To do
Your answer must consist of exactly the lines below, starting with the line with "This screenshot has height=753, width=1568." and going on through the line with "Go to the Project", and nothing else.

----- Material for this exercise

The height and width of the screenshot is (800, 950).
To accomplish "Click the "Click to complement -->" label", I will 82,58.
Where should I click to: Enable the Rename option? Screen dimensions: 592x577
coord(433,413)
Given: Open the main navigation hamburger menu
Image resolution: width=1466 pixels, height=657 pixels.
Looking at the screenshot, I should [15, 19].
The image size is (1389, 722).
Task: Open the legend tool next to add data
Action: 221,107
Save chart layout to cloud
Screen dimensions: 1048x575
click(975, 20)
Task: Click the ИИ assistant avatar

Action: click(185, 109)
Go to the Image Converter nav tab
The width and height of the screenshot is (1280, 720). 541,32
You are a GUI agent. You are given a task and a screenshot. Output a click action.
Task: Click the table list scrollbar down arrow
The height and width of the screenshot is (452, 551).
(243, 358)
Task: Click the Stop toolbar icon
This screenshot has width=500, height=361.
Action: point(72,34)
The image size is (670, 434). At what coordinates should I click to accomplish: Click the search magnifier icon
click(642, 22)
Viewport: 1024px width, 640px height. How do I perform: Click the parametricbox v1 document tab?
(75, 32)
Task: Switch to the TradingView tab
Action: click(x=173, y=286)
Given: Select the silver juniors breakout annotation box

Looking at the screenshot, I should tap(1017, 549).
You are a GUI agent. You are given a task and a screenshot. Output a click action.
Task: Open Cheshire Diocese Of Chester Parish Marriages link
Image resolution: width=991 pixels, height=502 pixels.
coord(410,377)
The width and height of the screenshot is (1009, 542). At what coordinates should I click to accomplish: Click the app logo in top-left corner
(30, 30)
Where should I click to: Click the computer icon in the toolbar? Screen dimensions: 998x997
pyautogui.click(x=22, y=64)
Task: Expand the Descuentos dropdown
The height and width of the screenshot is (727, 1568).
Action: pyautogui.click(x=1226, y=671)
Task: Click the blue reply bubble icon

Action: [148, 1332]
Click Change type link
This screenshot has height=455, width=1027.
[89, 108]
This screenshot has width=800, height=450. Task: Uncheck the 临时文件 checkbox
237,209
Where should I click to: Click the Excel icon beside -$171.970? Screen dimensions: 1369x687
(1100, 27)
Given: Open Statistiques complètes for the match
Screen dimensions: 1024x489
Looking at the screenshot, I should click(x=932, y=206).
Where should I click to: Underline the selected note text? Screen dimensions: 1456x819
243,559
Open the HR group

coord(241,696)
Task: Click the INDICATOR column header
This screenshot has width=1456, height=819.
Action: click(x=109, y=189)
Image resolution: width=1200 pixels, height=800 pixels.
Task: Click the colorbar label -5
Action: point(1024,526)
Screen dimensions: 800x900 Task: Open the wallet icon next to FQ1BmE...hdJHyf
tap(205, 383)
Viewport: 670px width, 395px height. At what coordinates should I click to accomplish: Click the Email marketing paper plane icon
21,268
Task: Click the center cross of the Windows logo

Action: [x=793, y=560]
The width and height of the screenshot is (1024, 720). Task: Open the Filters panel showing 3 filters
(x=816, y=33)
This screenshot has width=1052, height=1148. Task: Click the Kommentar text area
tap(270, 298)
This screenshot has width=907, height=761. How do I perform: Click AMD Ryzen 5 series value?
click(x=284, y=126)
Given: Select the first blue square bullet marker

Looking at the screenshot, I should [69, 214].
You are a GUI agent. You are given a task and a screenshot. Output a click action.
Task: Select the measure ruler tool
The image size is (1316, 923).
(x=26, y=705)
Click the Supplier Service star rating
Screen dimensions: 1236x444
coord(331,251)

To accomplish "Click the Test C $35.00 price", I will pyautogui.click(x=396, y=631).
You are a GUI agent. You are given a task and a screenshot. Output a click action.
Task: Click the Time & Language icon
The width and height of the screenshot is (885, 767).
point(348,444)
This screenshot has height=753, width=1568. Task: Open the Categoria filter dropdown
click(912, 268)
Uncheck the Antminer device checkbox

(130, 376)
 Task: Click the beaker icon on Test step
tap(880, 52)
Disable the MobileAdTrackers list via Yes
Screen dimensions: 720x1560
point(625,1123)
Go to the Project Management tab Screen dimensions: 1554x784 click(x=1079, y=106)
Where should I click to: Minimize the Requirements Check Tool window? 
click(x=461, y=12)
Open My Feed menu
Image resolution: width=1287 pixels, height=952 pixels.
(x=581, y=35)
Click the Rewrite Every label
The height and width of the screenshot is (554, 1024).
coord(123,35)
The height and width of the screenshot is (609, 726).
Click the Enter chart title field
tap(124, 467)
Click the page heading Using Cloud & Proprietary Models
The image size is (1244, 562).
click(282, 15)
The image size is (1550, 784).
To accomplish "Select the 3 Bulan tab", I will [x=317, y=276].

----------

Answer space
This screenshot has height=753, width=1568. Task: Open the Categoria filter dropdown
click(912, 268)
Uncheck the Antminer device checkbox

(130, 376)
 Task: Click the beaker icon on Test step
tap(880, 52)
Disable the MobileAdTrackers list via Yes
Screen dimensions: 720x1560
point(625,1123)
Go to the Project Management tab Screen dimensions: 1554x784 click(x=1079, y=106)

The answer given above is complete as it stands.